Personal information
- Full name: Phoenix Paul Charles Scholtz
- Date of birth: 7 November 2005 (age 20)
- Place of birth: Milton Keynes, England
- Position: Right-back

Team information
- Current team: Northwood (on loan from Milton Keynes Dons)

Youth career
- 2014–: Milton Keynes Dons

Senior career*
- Years: Team / Apps / (Gls)
- 2023–2026: Milton Keynes Dons / 2 / (0)
- 2024: → AFC Dunstable (loan) / 2 / (0)
- 2026: → Northwood (loan) / 1 / (0)

International career^{‡}
- 2022: Northern Ireland U18 / 2 / (0)
- 2023–: Northern Ireland U19 / 2 / (0)

= Phoenix Scholtz =

Northern Irish footballer (born 2005)

Phoenix Paul Charles Scholtz (born 7 November 2005) is a Northern Irish professional footballer who plays as a right-back for club Milton Keynes Dons.

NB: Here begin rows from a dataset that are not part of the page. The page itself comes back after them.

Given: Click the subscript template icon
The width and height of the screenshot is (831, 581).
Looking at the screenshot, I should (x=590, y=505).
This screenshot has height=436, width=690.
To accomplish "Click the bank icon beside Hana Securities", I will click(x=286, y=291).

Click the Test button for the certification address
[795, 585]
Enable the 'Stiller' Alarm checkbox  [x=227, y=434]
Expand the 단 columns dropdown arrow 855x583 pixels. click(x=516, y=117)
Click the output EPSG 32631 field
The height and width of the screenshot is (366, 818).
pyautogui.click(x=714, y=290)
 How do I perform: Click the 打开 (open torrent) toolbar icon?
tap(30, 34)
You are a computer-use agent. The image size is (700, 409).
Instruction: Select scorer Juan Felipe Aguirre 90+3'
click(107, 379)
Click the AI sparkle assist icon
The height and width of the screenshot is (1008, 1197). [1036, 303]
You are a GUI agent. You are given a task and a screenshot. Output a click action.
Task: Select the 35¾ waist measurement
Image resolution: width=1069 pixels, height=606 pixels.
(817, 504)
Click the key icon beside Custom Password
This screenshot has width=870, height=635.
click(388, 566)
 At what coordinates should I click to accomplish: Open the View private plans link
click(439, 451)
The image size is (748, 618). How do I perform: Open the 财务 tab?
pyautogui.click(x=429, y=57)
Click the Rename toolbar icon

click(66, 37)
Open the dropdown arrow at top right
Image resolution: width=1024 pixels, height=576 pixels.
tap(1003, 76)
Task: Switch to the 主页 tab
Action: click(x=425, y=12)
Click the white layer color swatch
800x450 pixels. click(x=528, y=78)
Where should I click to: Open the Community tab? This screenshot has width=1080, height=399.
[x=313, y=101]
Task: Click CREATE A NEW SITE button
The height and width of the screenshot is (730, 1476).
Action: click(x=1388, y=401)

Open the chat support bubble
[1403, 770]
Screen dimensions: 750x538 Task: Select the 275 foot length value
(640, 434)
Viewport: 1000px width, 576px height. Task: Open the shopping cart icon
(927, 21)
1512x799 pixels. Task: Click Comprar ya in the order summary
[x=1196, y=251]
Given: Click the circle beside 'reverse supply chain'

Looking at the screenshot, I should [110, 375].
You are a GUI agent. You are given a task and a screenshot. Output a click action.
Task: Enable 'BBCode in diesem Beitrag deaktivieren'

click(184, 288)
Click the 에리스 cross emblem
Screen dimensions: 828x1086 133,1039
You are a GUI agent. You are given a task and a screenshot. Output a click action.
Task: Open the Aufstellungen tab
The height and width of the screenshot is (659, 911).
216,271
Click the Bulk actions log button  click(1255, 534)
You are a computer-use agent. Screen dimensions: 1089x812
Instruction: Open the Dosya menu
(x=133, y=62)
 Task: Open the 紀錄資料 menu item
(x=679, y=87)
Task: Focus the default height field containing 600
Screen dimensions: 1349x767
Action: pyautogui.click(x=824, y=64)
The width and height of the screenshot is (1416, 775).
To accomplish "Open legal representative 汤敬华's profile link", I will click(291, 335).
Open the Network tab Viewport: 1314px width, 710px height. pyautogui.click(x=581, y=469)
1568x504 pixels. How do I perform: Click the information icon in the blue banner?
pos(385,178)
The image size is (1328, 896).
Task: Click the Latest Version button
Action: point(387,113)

He will leave the club at the end of his contract on 30 June 2026.

==Club career==
===Milton Keynes Dons===
Scholtz joined the academy of Milton Keynes Dons at a young age, and went on to progress to the club's U18 side as a first year scholar.

After featuring heavily in pre-season for the first team, Scholtz was given the squad number 25 ahead of the 2023–24 campaign. He made his competitive first team debut on 5 August 2023, coming on as stoppage time substitute in a 5–3 away league victory over Wrexham.

On 21 August 2024, Scholtz joined Southern League Division One Central club AFC Dunstable on a short-term loan. In March 2026, Scholtz joined fellow Southern League Division One Central side Northwood on loan.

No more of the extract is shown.